Il ne s’agit pas de dresser un tableau trop négatif. La plupart des personnes chargées d’évaluation reconnaissent l’importance d’impliquer les parties prenantes (Mathison 2005, citée par Ridde 2006), et cela paraît être le cas aussi du côté des commanditaires. Nous avons passé le stade où l’on pouvait considérer l’évaluation comme un tête-à-tête entre une instance de décision et une équipe d’évaluation neutre, objective et pétrie d’intérêt général. Dans notre expérience, les commanditaires d’évaluation acceptent de plus en plus d’aller au-delà de la collecte d’information auprès des parties prenantes. Inviter des personnalités extérieures au comité de pilotage est reconnu comme un gage de crédibilité, tout comme les ateliers avec les cibles de l’action publique, les destinataires. Tout cela n’est plus, en aucune façon, une innovation, et doit être reconnu comme la normalité, à laquelle il est fait exception quand les circonstances l’exigent.
Sauf que c’est cela aujourd’hui que les commanditaires désignent comme étant des EP. Ainsi, le flou qui entoure ce terme permet d’éviter de trop réfléchir à ses implications8. Dans notre expérience, seules quelques collectivités, administrations ou associations très engagées, avec souvent une culture antérieure de l’évaluation ou de la participation, demandent des EP en connaissance de cause. Ailleurs, les décideurs craignent souvent de perdre le contrôle sur le processus, à raison d’ailleurs, comme dans l’exemple de l’évaluation citoyenne (1), qui oblige un décideur à se positionner sur un sujet non anticipé, ou celle des transports urbains (2) qui dote les parties prenantes d’une base solide pour demander des changements dans la politique menée par la collectivité. Sauf que cette perte de contrôle a contribué à la crédibilité de l’évaluation dans les deux cas, ainsi qu’à son utilité.

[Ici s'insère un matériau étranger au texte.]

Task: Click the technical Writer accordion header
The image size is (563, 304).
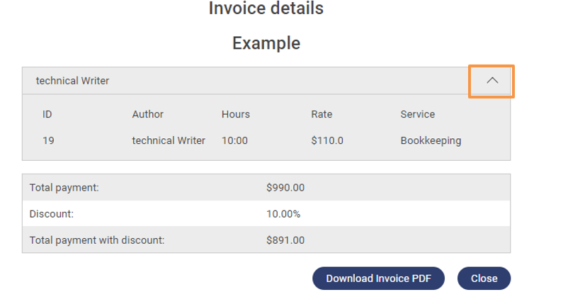Action: [x=73, y=81]
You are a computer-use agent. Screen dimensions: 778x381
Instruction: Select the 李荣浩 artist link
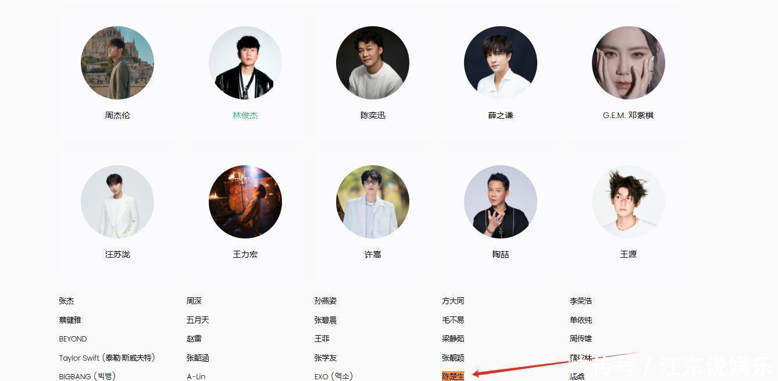(x=581, y=301)
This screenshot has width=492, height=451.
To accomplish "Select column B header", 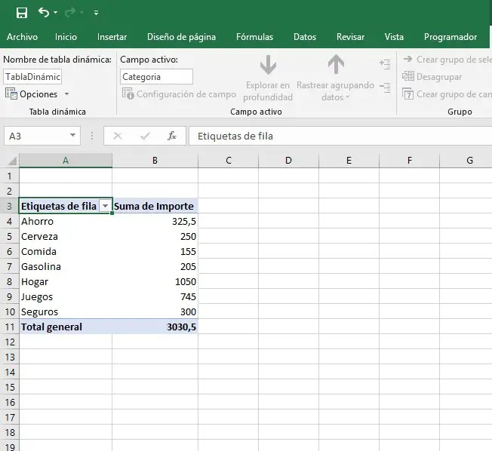I will point(155,161).
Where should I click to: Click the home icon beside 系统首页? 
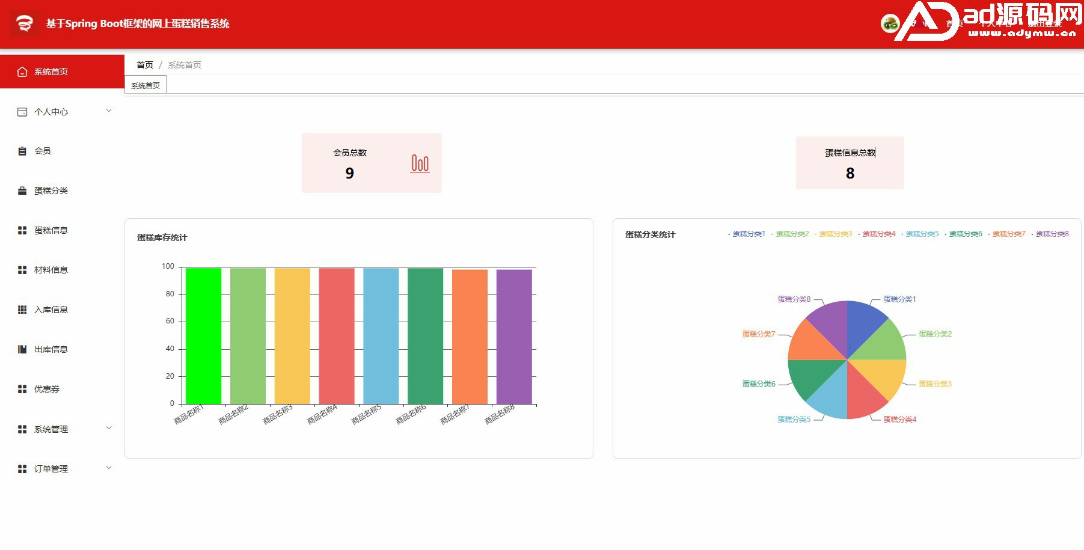click(22, 72)
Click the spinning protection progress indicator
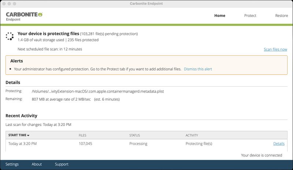The image size is (293, 170). pos(10,36)
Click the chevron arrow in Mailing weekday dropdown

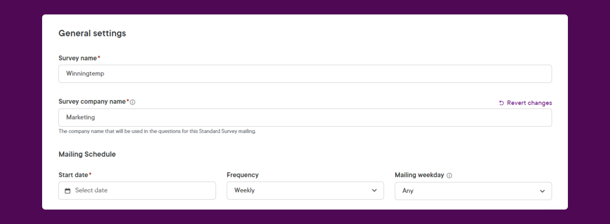click(x=542, y=191)
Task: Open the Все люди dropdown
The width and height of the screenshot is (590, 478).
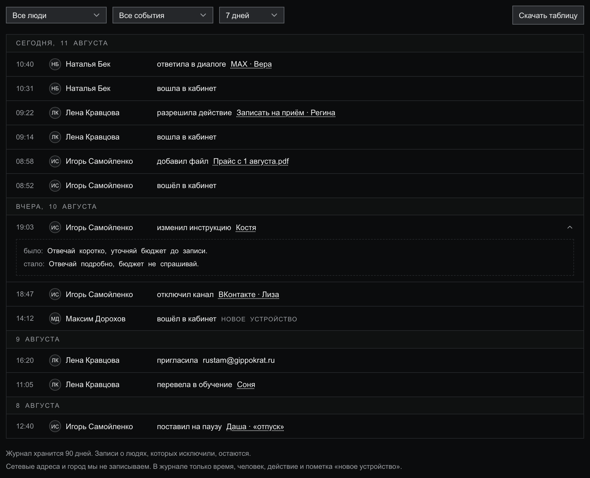Action: point(56,15)
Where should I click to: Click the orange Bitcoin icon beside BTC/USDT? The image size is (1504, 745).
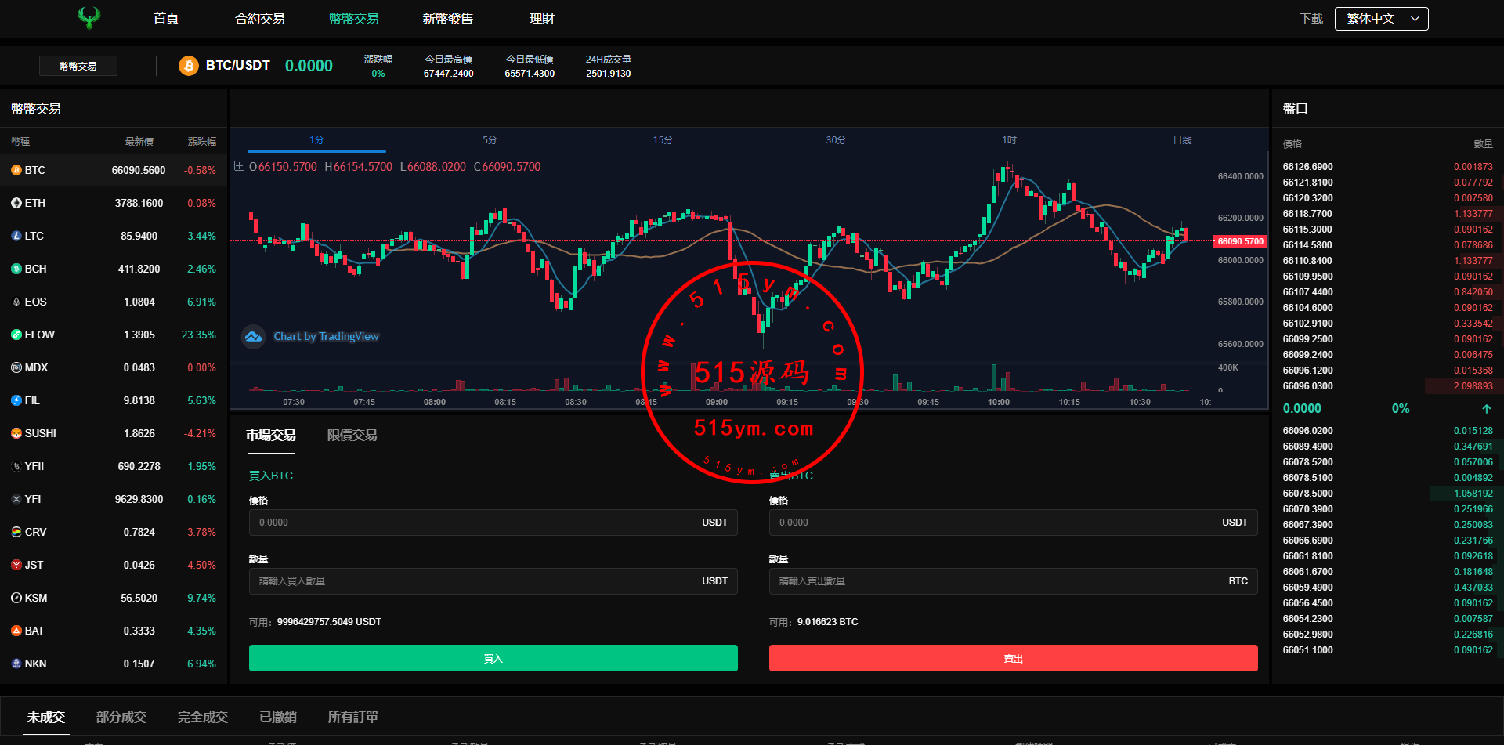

Si nous voulons vraiment tirer les bénéfices de l’EP, il faut sortir de ce flou. À court terme, nous avons en tant qu’évaluateurs/trices une responsabilité pour utiliser la « zone d’autonomie » que ménage l’évaluation et pousser le curseur vers plus de participation lorsque c’est possible et pertinent (Delahais et Devaux-Spatarakis 2018). Cependant, pour que ce choix soit légitime, il doit être partagé et motivé : les commanditaires doivent pouvoir comprendre ce que signifie réellement la participation, ses conséquences concrètes (partage du contrôle, ouverture, organisation de la délibération, etc.), mais aussi ce qu’elle permet pour l’évaluation et l’action publique. C’est ce qui s’est passé dans l’évaluation (3), dans laquelle nous avons convaincu le commanditaire de donner tout pouvoir aux IT sur le contenu de l’évaluation, persuadé que c’était la seule façon d’éviter qu’ils ne boycottent le processus, et que les évaluations aillent à leur terme et soient utiles.
À plus long terme, la capacité des décideurs à prendre des risques ne devrait plus être un critère pour lancer une EP (Clot 2015). Les scénarios catastrophes sont possibles, mais ils sont rares9. Il y a aujourd’hui une habitude à prendre, qui passe par des procédures institutionnelles, mais aussi une « routine » à trouver pour que les dimensions de la participation ne soient plus analysées comme des risques, mais comme des ingrédients dont le dosage varie selon le contexte et les besoins.
Dernier point, et non des moindres : il n’est pas facile de mener à bien une EP jusqu’au bout. Il existe deux écueils principaux : perdre de vue la participation, et perdre de vue l’évaluation. Une EP doit pouvoir tirer sa légitimité de ces deux aspects10, mais cela rend sa conduite plus complexe. La partie suivante propose de revenir sur plusieurs enjeux clés de mise en œuvre de ces évaluations.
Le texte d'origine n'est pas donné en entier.